TRECHO DE ORIGEM ::
* * *

Por Marta Watanabe, Valor — São Paulo
25/09/2023 11h47 Atualizado há 21 horas
O ministro da Fazenda, Fernando Haddad, disse nessa segunda-feira (25) que há uma série de medidas para administrar a situação de receitas e despesas nos âmbitos fiscal e das contas públicas da União. Ele destacou episódios de 2017 que causaram “erosão fiscal” e disse que o governo precisa da compreensão do Congresso e do Judiciário sobre a situação atual.
No ano passado, segundo ele, houve uma “desarrumação da casa”, com desoneração de combustíveis fósseise outras medidas, para “ganhar as eleições”, em meio à alta da taxa básica de juros. O ministro refere-se ao aumento extraordinário dos gastos públicos promovido pelo ex-presidente Jair Bolsonaro (PL), no período eleitoral.

* * *

LISTAGEM FORNECIDA ::
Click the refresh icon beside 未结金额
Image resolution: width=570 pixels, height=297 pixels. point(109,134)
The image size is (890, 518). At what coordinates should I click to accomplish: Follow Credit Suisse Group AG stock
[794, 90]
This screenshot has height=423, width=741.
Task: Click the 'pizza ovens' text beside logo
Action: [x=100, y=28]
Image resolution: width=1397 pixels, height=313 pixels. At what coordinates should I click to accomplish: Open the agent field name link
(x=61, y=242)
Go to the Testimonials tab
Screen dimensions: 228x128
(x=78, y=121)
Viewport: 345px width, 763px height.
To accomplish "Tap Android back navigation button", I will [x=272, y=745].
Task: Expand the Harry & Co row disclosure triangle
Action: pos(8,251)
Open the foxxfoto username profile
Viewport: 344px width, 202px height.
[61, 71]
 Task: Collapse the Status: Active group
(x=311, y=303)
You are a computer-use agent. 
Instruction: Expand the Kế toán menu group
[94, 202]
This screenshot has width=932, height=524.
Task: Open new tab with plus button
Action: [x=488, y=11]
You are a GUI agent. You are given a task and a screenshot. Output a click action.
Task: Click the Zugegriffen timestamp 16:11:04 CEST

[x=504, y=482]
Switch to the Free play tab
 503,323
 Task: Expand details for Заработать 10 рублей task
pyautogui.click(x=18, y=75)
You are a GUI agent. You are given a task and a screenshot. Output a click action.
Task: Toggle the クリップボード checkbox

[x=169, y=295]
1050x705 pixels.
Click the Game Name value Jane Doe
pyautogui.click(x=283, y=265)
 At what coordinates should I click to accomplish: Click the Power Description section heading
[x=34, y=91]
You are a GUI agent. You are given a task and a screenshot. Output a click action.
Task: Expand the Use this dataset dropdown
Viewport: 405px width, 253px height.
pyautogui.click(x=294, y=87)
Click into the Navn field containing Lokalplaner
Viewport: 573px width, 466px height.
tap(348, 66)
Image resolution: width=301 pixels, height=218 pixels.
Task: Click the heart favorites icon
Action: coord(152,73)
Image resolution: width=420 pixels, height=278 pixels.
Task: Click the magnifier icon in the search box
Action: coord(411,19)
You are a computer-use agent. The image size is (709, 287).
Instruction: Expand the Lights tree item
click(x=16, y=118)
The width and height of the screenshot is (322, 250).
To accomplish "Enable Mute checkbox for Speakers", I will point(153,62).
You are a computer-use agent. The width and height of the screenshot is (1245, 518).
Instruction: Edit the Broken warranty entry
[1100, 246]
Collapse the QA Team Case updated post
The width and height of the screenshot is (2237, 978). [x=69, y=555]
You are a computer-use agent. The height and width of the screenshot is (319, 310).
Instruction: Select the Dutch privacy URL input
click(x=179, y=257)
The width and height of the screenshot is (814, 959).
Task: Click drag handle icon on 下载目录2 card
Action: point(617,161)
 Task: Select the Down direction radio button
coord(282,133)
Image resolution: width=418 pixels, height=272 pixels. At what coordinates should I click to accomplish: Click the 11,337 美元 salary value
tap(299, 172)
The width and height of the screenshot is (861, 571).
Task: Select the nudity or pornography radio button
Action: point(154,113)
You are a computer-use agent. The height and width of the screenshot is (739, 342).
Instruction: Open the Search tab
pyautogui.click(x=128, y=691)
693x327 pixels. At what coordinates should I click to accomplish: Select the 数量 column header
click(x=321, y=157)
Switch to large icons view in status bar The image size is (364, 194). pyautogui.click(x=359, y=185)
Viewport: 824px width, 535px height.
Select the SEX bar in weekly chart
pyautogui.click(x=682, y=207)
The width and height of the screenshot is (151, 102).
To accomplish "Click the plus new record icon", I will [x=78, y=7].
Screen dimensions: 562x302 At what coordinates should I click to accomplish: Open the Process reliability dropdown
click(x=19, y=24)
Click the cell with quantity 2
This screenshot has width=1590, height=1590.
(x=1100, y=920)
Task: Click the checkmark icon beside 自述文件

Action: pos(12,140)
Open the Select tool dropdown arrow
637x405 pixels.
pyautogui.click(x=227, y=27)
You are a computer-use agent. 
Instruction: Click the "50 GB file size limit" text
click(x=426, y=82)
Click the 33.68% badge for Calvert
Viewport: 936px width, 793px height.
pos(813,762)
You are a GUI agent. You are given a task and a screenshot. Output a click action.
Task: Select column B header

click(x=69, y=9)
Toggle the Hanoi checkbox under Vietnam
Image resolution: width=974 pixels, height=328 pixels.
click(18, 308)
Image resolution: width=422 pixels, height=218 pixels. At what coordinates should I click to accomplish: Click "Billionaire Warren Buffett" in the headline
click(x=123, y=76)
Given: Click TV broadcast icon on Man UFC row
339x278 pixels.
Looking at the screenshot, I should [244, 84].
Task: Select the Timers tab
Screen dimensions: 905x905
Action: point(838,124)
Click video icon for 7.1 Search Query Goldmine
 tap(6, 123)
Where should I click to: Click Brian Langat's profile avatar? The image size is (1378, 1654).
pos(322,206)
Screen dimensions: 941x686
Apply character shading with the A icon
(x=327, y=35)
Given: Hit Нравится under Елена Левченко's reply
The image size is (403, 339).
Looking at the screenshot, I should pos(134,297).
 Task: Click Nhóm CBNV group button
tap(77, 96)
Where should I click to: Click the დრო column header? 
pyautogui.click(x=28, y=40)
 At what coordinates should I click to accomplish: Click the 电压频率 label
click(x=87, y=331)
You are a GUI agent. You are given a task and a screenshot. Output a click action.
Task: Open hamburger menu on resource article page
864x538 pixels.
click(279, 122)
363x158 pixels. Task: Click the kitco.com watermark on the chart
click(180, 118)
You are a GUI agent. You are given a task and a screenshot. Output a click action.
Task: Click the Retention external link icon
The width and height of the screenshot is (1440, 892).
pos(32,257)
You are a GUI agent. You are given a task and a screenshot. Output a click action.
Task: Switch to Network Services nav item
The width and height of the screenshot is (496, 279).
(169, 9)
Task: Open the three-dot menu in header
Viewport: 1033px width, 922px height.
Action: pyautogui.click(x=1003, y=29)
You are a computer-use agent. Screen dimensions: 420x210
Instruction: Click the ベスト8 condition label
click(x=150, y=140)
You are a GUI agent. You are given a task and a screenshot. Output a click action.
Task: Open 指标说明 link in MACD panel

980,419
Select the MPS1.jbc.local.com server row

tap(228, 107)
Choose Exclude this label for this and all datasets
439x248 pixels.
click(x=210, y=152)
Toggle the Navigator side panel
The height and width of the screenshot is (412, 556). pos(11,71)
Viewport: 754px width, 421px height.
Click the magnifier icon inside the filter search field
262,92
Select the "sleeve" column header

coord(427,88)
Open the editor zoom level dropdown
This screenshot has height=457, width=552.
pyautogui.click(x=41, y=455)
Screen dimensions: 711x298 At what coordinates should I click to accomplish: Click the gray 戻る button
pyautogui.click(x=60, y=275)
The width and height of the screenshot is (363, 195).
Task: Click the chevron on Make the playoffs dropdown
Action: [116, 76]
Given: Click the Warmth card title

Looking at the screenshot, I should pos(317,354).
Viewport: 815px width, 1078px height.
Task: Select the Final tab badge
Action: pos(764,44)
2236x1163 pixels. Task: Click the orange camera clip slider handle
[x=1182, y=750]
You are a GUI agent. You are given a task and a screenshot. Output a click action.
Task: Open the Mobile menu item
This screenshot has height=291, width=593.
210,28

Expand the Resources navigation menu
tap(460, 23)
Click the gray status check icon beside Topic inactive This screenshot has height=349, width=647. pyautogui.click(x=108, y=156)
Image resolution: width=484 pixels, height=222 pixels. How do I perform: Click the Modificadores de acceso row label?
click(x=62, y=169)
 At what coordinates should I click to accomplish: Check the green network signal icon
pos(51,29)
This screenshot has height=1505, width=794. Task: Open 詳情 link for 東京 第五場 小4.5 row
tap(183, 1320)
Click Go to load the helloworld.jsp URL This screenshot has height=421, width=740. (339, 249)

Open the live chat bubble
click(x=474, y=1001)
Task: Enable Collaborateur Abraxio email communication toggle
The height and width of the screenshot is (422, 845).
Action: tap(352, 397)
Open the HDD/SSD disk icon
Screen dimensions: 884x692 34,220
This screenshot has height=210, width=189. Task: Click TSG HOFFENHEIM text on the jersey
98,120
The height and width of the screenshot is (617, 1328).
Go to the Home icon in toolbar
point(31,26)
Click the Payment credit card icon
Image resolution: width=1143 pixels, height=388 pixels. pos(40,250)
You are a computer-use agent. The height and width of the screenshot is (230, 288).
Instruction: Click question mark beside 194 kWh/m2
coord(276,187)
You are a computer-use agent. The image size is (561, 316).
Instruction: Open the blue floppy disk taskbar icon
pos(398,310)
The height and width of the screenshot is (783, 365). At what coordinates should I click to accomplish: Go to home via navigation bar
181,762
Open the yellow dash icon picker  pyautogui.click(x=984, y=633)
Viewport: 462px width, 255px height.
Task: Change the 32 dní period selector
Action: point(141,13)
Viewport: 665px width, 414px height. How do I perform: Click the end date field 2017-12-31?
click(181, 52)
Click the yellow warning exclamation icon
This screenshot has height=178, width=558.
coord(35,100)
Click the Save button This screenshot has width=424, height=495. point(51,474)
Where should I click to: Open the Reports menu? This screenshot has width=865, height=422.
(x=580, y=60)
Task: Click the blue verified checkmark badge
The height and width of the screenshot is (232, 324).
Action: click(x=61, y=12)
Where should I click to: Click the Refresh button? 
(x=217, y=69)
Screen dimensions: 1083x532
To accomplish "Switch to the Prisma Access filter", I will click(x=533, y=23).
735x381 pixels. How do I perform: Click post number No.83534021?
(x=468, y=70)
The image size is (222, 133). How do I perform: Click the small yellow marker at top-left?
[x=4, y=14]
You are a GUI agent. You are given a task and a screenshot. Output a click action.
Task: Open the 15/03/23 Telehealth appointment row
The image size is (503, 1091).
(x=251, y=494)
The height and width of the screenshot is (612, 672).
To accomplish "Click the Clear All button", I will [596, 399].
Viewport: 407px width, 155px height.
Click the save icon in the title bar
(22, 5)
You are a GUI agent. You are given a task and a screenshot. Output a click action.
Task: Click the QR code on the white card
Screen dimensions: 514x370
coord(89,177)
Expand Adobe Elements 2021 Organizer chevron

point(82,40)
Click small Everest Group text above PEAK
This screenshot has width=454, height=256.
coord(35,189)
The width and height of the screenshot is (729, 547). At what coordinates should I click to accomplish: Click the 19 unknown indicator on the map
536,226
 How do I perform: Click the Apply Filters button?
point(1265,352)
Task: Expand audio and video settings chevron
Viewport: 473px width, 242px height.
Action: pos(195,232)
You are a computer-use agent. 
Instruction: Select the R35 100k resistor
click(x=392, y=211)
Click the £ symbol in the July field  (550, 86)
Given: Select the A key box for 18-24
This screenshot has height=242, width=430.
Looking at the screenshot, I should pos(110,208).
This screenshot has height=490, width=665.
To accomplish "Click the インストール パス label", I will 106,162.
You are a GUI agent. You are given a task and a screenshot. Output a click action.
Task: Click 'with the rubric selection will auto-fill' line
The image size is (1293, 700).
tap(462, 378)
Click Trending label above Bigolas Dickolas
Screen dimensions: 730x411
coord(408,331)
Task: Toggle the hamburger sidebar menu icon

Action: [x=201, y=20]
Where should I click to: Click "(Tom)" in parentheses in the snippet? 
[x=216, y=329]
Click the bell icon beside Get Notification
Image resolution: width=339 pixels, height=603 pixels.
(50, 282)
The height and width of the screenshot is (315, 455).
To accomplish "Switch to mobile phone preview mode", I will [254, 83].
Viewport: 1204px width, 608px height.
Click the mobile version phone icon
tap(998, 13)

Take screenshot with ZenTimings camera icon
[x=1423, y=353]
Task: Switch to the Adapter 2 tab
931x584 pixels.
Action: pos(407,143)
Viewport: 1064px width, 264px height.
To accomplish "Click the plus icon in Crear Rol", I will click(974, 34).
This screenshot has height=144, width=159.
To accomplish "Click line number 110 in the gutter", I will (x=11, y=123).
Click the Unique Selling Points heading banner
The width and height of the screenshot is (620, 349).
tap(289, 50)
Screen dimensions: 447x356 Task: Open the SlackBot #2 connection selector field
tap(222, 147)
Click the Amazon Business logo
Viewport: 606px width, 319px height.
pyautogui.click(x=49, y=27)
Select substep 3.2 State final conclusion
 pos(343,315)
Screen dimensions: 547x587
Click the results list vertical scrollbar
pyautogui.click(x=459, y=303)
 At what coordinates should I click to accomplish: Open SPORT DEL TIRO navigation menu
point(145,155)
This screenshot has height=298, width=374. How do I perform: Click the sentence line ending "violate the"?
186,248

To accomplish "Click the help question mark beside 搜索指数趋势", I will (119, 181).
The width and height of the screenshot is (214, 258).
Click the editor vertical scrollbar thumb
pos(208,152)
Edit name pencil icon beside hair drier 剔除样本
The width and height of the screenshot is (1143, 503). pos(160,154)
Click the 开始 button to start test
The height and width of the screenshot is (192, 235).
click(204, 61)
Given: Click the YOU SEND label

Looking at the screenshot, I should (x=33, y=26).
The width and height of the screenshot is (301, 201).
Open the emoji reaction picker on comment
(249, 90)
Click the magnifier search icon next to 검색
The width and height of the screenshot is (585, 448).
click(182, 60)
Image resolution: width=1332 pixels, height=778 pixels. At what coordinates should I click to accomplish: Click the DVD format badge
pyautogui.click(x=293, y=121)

* * *

O QUE FAZER ::
Verta para o inglês esta frase do trecho sobre as contas públicas: "O ministro da Fazenda, Fernando Haddad, disse nessa segunda-feira (25) que há uma série de medidas para administrar a situação de receitas e despesas nos âmbitos fiscal e das contas públicas da União." A listagem não tem papel algum aqui.

RESOLUÇÃO COMENTADA ::
Finance Minister Fernando Haddad said this Monday (the 25th) that there is a series of measures to manage the revenue and expenditure situation in the fiscal sphere and in the Federal Government's public accounts.